** DATA EXTRACT follows **

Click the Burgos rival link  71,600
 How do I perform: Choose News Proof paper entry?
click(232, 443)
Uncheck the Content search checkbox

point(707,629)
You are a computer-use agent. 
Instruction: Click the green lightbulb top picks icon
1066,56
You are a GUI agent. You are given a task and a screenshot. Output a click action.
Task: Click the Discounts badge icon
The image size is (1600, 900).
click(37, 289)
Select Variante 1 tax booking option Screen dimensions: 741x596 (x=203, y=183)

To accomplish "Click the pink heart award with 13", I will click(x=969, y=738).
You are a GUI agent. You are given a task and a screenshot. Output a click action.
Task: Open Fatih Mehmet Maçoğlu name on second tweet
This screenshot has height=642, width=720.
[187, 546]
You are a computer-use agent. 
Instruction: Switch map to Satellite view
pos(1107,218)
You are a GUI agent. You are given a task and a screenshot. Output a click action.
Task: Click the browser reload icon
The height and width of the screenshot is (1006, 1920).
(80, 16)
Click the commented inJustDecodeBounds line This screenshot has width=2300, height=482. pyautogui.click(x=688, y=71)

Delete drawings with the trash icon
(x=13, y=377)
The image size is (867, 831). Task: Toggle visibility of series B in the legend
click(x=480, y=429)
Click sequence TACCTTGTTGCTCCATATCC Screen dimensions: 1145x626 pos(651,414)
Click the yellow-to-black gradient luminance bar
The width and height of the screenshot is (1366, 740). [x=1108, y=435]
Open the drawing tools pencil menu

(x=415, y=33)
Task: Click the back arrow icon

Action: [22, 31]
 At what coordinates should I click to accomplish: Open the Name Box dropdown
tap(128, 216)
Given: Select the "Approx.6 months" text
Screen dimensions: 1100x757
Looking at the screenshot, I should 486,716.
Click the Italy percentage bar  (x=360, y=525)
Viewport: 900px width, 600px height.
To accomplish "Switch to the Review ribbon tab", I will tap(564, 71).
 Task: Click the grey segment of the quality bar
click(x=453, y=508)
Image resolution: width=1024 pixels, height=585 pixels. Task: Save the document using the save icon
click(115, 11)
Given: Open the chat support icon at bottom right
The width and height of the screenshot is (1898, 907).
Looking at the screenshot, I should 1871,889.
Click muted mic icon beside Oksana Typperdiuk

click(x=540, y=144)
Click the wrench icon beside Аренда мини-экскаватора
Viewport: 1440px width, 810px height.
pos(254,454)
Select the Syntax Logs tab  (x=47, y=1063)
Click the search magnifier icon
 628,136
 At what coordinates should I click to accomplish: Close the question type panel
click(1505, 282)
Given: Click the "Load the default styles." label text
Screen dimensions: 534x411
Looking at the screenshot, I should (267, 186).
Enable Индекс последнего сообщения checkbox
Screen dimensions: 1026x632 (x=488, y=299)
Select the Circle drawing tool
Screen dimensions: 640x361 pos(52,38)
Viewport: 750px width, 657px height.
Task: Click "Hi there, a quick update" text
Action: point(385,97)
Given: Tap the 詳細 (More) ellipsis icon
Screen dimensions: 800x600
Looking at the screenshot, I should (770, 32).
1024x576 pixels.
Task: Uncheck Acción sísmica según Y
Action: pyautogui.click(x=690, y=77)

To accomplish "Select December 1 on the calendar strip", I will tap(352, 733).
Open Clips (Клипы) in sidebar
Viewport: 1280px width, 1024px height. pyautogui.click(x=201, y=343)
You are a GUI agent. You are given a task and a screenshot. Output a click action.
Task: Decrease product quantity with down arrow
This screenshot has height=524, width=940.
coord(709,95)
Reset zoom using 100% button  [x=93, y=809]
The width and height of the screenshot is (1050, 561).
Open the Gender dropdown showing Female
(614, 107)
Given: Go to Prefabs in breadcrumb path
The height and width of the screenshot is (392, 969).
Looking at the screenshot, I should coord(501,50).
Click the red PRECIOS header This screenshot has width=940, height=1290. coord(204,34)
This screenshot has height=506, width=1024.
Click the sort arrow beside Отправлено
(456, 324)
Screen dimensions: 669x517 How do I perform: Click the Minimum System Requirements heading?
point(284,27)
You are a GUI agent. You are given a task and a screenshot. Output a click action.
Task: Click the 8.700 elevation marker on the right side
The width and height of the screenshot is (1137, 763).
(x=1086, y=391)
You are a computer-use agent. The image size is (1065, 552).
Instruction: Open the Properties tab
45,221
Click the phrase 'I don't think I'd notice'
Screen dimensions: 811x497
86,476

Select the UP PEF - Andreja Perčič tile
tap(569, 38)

** End of DATA EXTRACT **

→ **WORK REQUEST**
Take the lines from the one containing "Click the sort arrow beside Отправлено" through the final line of the entries above, and set them down exactly, with nothing added.

→ **COMPLETED TASK**
Click the sort arrow beside Отправлено
(456, 324)
Screen dimensions: 669x517 How do I perform: Click the Minimum System Requirements heading?
point(284,27)
You are a GUI agent. You are given a task and a screenshot. Output a click action.
Task: Click the 8.700 elevation marker on the right side
The width and height of the screenshot is (1137, 763).
(x=1086, y=391)
You are a computer-use agent. The image size is (1065, 552).
Instruction: Open the Properties tab
45,221
Click the phrase 'I don't think I'd notice'
Screen dimensions: 811x497
86,476

Select the UP PEF - Andreja Perčič tile
tap(569, 38)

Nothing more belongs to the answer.